**WORK REQUEST**
The lines from the one holding "Viewport: 670px width, 549px" to the final line of the listing below are to be duplicated exactly, with both ends included and pictures omitted.

+---+

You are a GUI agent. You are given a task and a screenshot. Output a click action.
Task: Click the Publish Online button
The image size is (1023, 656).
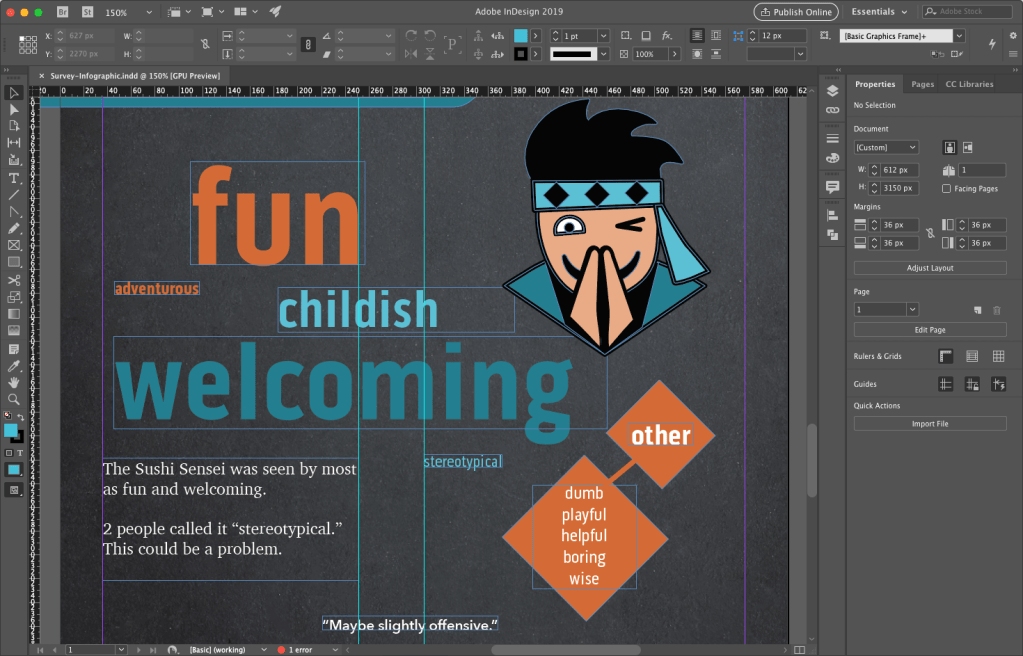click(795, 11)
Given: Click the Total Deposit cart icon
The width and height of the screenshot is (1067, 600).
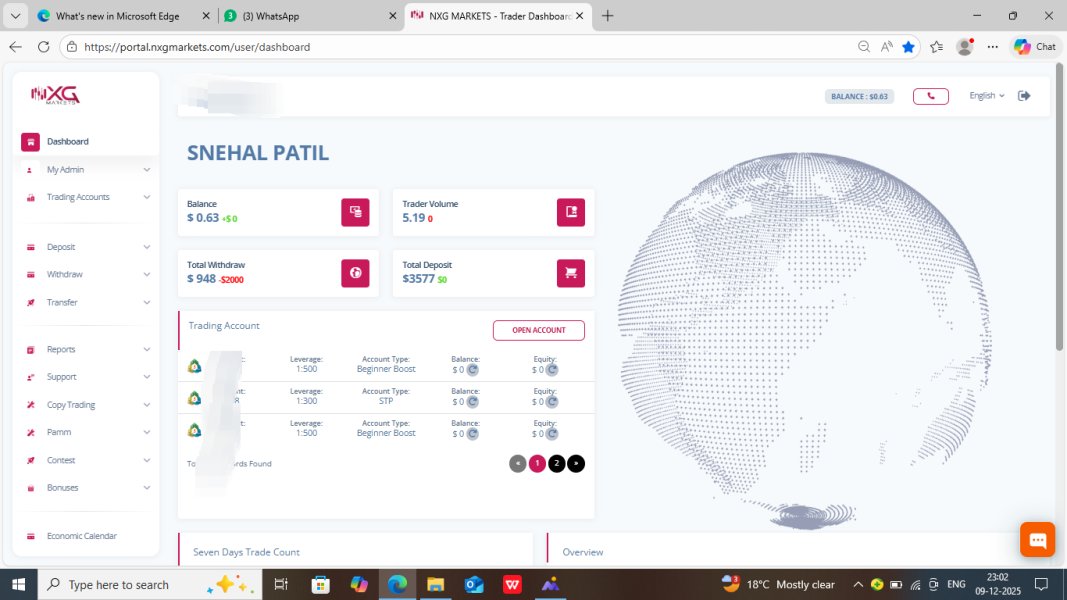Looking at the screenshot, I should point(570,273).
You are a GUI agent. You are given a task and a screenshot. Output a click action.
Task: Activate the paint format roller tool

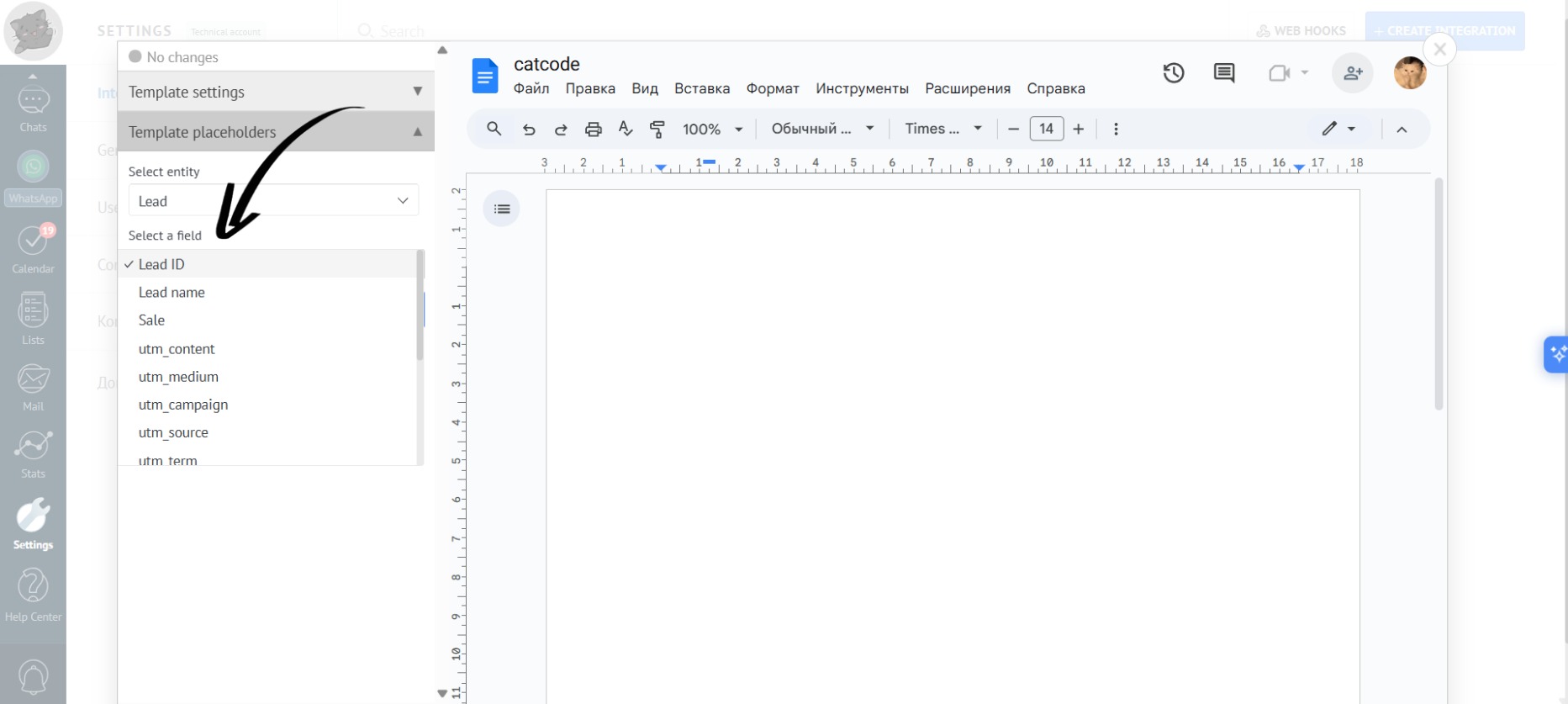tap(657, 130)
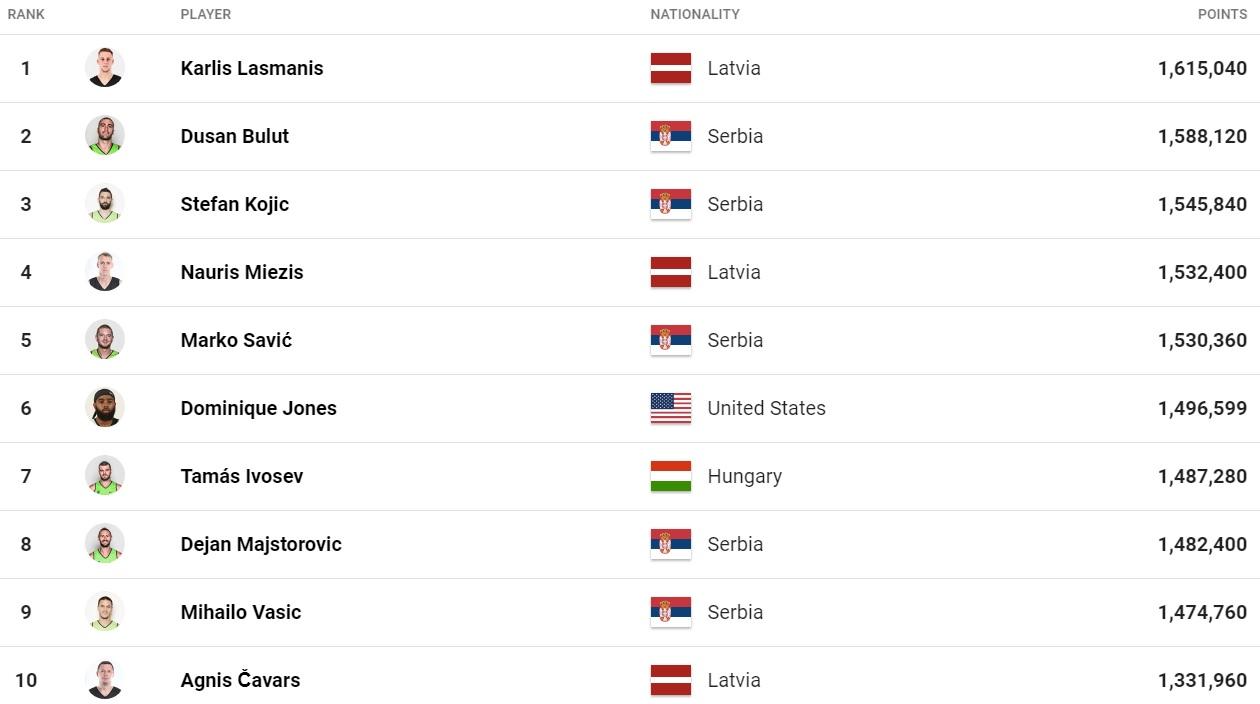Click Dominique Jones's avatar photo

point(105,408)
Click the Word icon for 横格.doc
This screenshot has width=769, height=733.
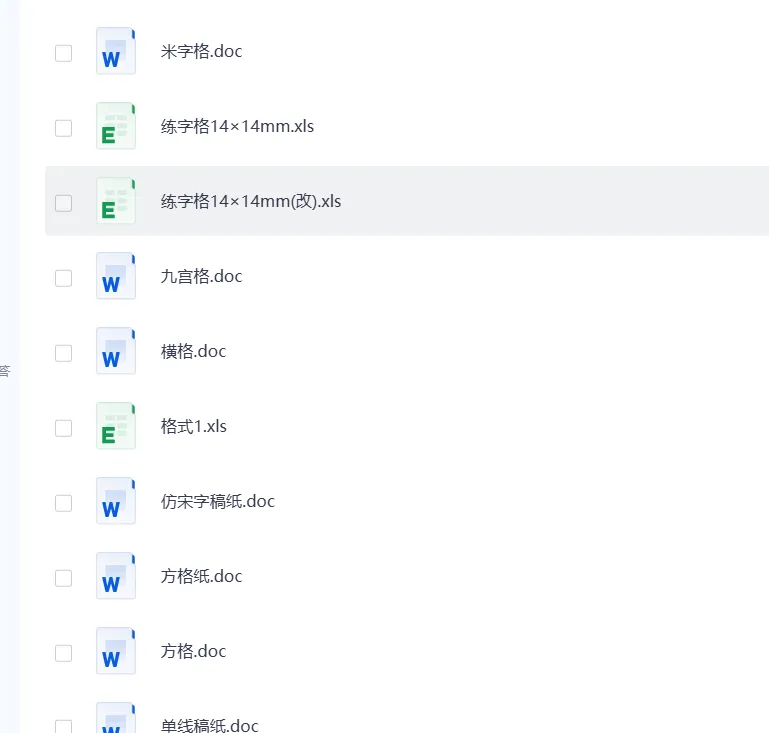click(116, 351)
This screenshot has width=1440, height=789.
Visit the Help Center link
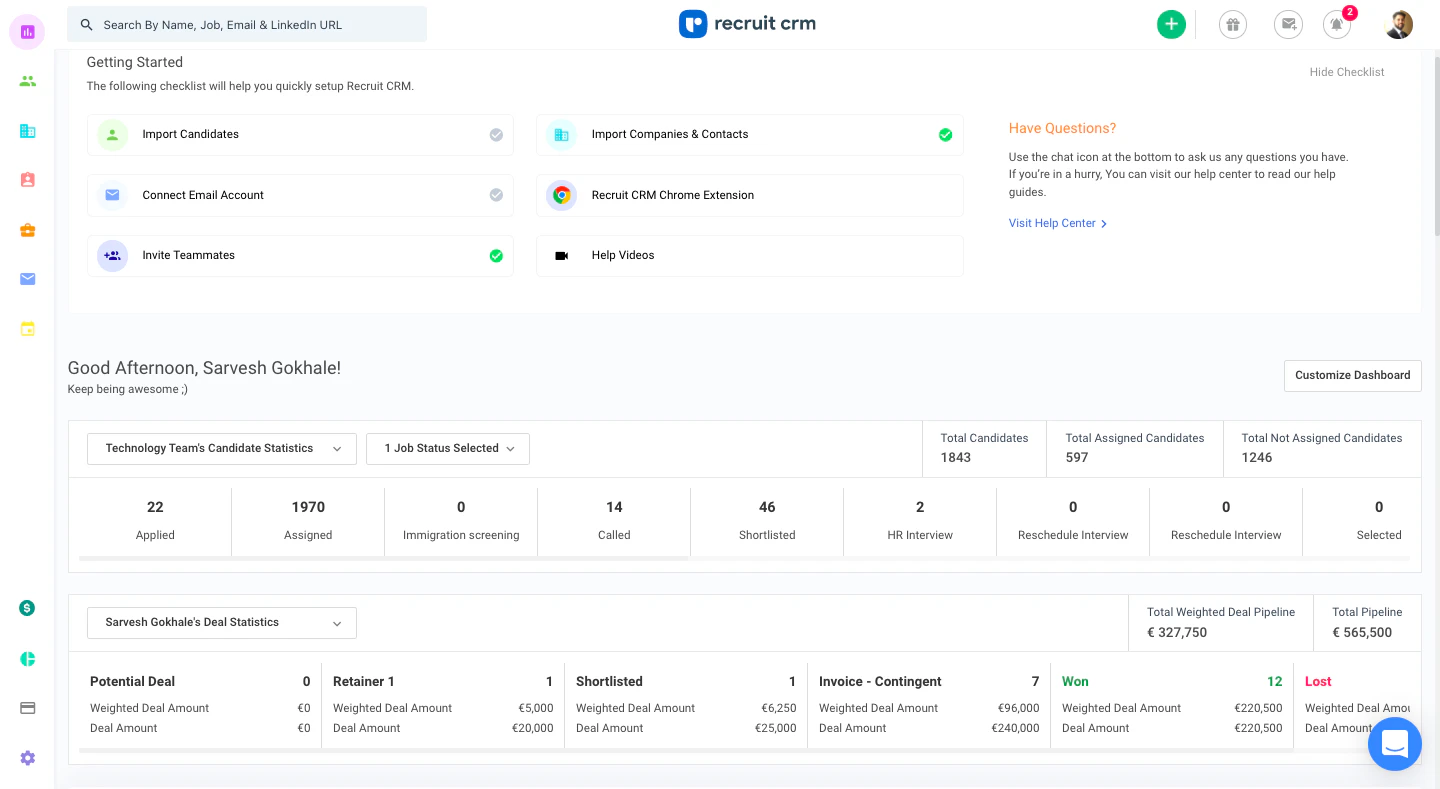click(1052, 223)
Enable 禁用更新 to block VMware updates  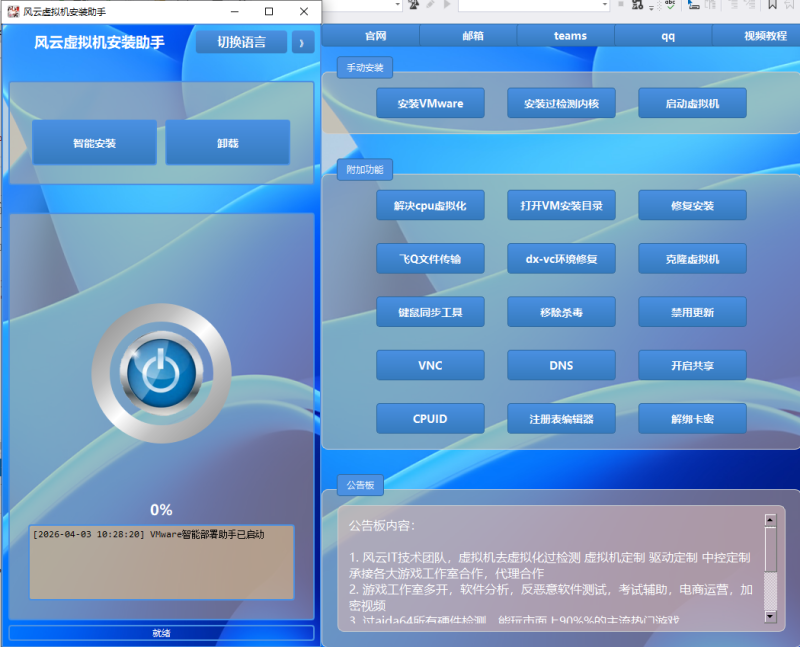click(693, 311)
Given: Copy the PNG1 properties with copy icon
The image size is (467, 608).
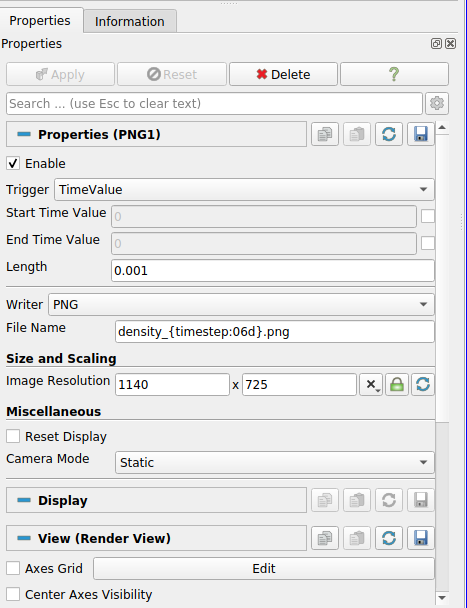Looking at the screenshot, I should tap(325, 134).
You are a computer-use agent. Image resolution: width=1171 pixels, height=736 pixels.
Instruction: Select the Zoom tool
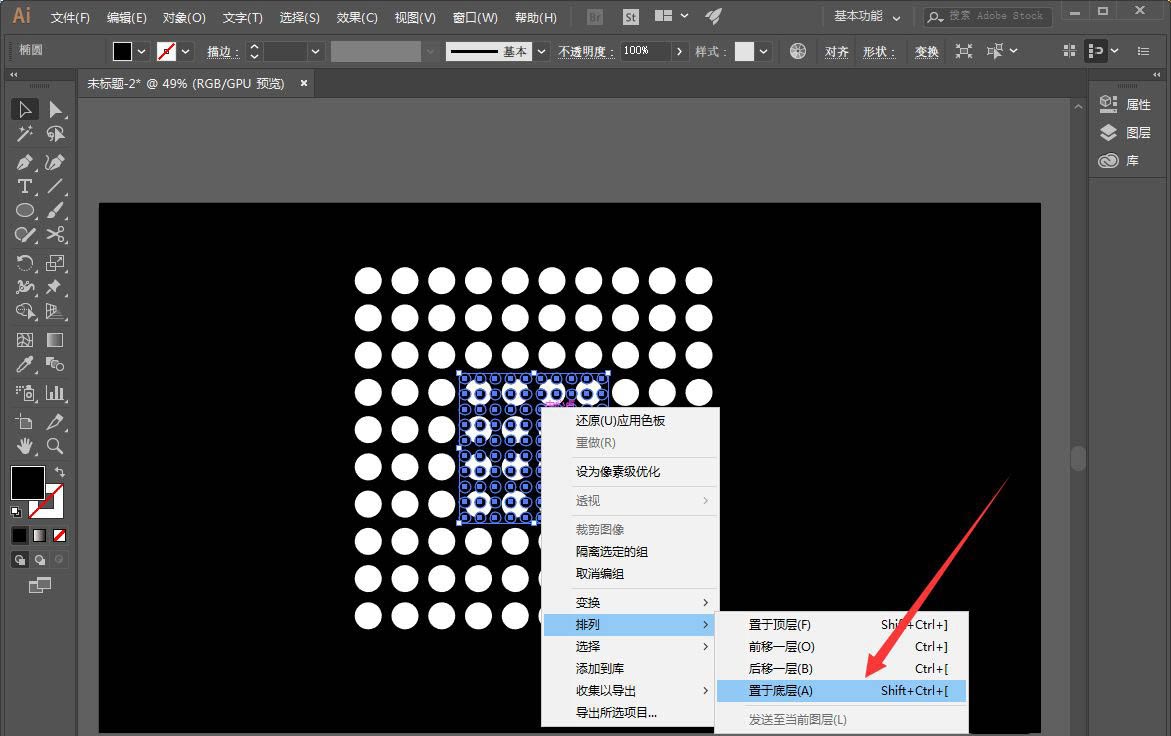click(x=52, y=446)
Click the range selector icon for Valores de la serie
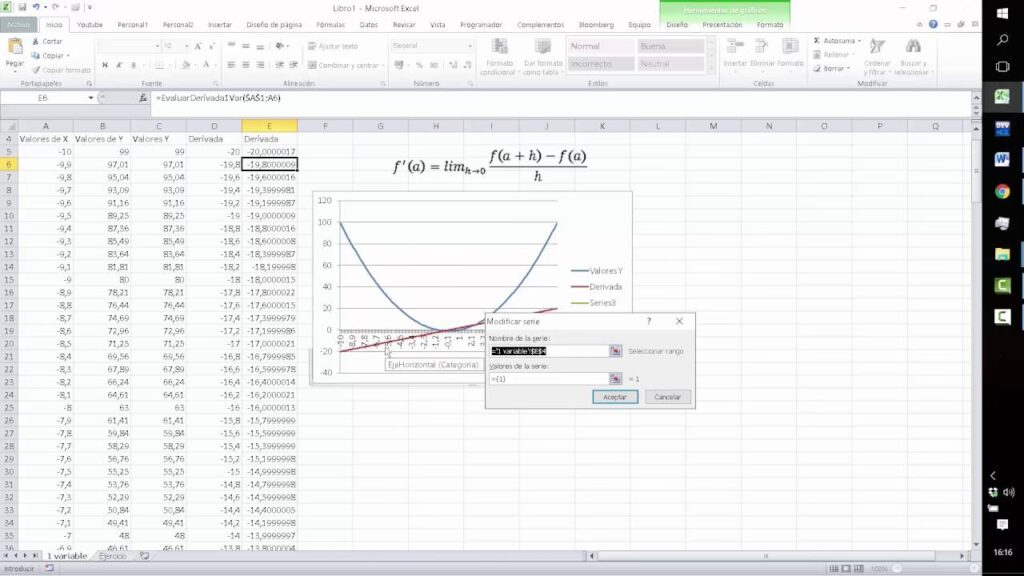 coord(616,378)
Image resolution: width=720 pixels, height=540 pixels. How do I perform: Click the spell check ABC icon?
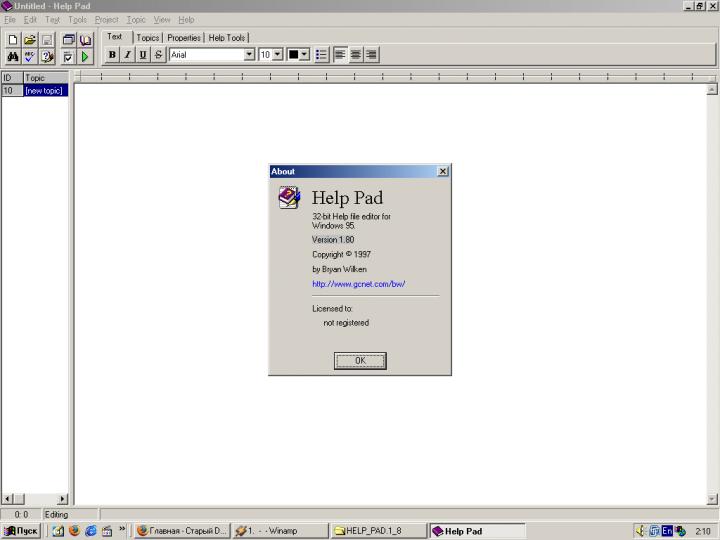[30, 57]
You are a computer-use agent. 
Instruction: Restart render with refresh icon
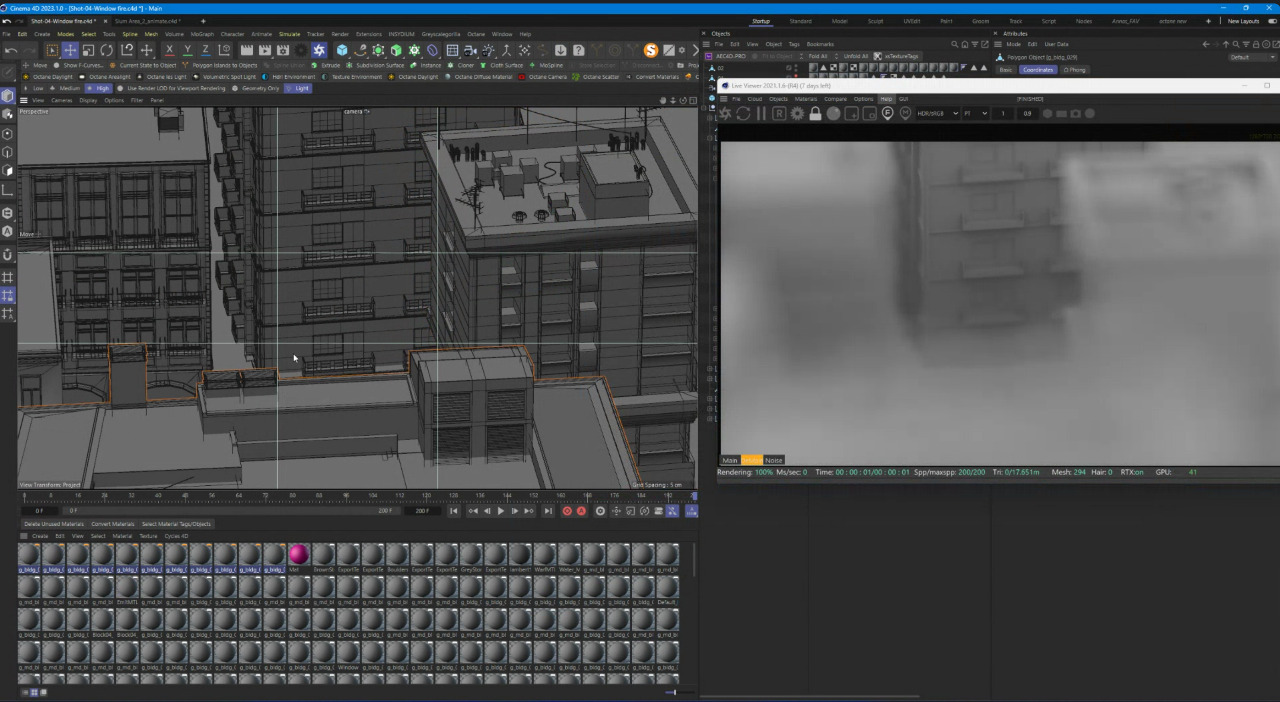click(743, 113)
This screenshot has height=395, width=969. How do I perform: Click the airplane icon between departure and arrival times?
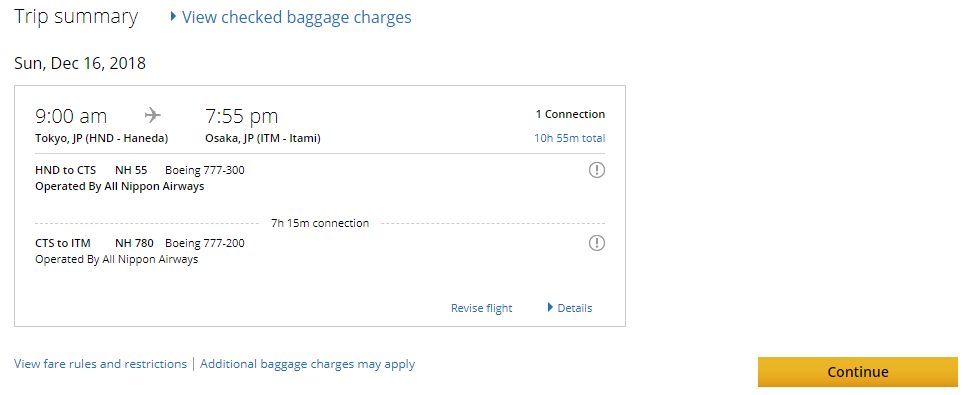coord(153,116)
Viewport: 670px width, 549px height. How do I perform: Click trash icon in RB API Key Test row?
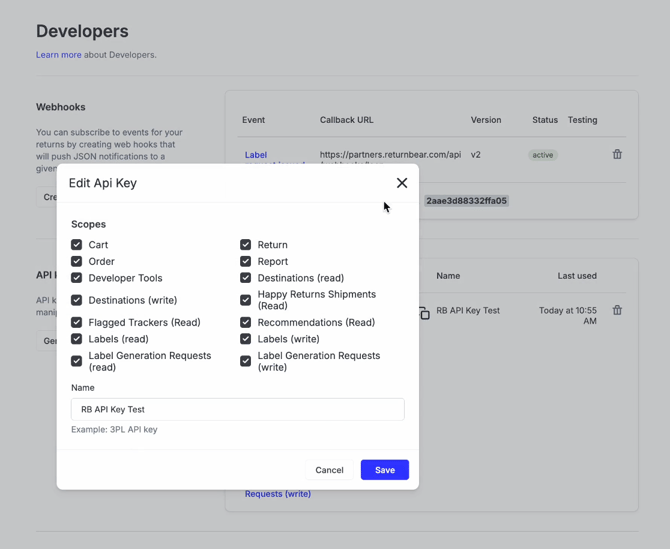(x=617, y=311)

+---+

**TASK RESPONSE**
Viewport: 670px width, 549px height. How do I perform: Click trash icon in RB API Key Test row?
(x=617, y=311)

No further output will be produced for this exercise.